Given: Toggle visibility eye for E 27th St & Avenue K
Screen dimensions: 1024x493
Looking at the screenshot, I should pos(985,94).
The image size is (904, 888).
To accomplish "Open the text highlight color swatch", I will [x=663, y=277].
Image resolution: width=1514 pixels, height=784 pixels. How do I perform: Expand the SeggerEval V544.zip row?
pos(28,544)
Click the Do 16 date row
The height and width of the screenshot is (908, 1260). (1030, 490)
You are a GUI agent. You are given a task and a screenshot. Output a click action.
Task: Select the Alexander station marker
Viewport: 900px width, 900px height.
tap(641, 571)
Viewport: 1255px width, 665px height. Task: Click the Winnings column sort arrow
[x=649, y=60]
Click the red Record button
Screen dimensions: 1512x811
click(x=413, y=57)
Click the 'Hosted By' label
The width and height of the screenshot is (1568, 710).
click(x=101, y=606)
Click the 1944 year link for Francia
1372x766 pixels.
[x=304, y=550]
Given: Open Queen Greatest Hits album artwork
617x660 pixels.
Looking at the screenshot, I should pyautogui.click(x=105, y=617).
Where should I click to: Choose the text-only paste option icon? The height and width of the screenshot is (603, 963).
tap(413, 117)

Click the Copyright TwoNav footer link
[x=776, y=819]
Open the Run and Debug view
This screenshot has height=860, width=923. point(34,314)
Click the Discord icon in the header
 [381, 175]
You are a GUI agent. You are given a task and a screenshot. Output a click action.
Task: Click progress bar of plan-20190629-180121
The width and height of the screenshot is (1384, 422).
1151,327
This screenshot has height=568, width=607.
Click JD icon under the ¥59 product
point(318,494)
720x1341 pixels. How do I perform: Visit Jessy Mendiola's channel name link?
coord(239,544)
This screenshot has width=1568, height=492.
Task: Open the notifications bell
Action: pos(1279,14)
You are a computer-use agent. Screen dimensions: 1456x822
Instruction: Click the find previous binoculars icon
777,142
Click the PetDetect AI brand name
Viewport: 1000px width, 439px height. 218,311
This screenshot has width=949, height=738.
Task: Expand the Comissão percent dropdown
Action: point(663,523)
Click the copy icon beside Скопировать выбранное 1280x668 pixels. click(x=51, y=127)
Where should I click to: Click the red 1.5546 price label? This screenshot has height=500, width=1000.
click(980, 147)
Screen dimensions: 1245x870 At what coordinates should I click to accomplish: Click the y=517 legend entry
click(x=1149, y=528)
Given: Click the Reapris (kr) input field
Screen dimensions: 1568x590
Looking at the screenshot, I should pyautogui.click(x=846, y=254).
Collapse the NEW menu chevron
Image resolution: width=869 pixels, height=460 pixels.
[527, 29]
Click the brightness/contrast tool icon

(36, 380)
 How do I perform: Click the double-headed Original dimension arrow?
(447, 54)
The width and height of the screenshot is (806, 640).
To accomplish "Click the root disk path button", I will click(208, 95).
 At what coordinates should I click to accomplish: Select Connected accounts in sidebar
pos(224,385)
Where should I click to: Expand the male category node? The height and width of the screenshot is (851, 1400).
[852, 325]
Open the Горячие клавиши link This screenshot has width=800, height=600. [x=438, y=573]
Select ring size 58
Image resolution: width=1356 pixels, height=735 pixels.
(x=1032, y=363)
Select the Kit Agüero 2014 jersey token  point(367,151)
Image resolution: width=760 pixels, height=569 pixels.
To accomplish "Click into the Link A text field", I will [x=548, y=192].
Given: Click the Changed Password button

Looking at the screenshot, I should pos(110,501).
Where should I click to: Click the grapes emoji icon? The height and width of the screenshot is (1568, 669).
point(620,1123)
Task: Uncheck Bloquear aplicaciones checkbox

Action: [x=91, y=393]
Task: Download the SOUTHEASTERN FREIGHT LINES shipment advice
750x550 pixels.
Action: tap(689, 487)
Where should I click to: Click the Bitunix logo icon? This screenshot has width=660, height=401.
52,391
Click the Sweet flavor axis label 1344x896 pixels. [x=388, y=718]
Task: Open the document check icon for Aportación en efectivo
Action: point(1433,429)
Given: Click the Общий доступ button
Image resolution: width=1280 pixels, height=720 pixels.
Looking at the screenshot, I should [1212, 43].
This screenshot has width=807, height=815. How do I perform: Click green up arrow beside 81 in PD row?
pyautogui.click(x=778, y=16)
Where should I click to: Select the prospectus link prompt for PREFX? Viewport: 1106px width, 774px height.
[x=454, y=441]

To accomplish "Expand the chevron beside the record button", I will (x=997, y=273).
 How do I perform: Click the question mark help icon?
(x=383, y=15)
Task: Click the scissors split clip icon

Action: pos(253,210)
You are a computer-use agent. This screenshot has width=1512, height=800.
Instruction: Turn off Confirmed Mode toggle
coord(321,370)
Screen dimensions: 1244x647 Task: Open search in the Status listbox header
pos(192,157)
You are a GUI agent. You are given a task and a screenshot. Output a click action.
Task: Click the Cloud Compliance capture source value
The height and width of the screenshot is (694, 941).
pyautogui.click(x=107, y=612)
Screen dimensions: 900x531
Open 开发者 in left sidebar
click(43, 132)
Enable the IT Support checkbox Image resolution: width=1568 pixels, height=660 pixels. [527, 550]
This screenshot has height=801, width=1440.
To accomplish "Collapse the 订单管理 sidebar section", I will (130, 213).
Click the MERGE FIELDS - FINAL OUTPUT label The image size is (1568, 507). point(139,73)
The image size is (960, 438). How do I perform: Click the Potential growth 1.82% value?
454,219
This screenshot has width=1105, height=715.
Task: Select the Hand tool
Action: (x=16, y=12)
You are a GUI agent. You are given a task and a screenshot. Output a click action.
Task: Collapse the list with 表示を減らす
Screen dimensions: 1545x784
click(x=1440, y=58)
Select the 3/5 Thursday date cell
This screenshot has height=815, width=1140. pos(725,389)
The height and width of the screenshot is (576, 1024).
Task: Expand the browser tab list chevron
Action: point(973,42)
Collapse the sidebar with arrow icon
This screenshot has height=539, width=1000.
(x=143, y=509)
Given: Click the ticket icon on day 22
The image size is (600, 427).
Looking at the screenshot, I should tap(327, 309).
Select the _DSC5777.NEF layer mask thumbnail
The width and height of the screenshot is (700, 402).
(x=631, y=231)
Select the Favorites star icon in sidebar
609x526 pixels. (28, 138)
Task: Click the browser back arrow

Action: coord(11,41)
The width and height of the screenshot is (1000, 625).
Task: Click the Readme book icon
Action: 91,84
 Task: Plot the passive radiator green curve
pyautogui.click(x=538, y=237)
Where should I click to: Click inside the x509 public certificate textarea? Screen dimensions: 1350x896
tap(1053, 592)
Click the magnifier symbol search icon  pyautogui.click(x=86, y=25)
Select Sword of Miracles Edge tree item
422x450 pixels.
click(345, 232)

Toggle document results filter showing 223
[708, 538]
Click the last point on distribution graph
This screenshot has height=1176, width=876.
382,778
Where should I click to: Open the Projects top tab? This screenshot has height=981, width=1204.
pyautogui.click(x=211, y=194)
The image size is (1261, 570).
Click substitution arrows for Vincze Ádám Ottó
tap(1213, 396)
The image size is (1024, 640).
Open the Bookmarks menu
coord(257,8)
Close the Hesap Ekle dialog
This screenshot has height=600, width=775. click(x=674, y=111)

= = =

- WHAT YOU SHOULD DO: Only one span is wanted. It runs from the first line of the listing through the line with "Task: Select the Alexander station marker", and each line must match exactly.

- SOLVED EXERCISE:
Given: Toggle visibility eye for E 27th St & Avenue K
Screen dimensions: 1024x493
Looking at the screenshot, I should pos(985,94).
The image size is (904, 888).
To accomplish "Open the text highlight color swatch", I will [x=663, y=277].
Image resolution: width=1514 pixels, height=784 pixels. How do I perform: Expand the SeggerEval V544.zip row?
pos(28,544)
Click the Do 16 date row
The height and width of the screenshot is (908, 1260). (1030, 490)
You are a GUI agent. You are given a task and a screenshot. Output a click action.
Task: Select the Alexander station marker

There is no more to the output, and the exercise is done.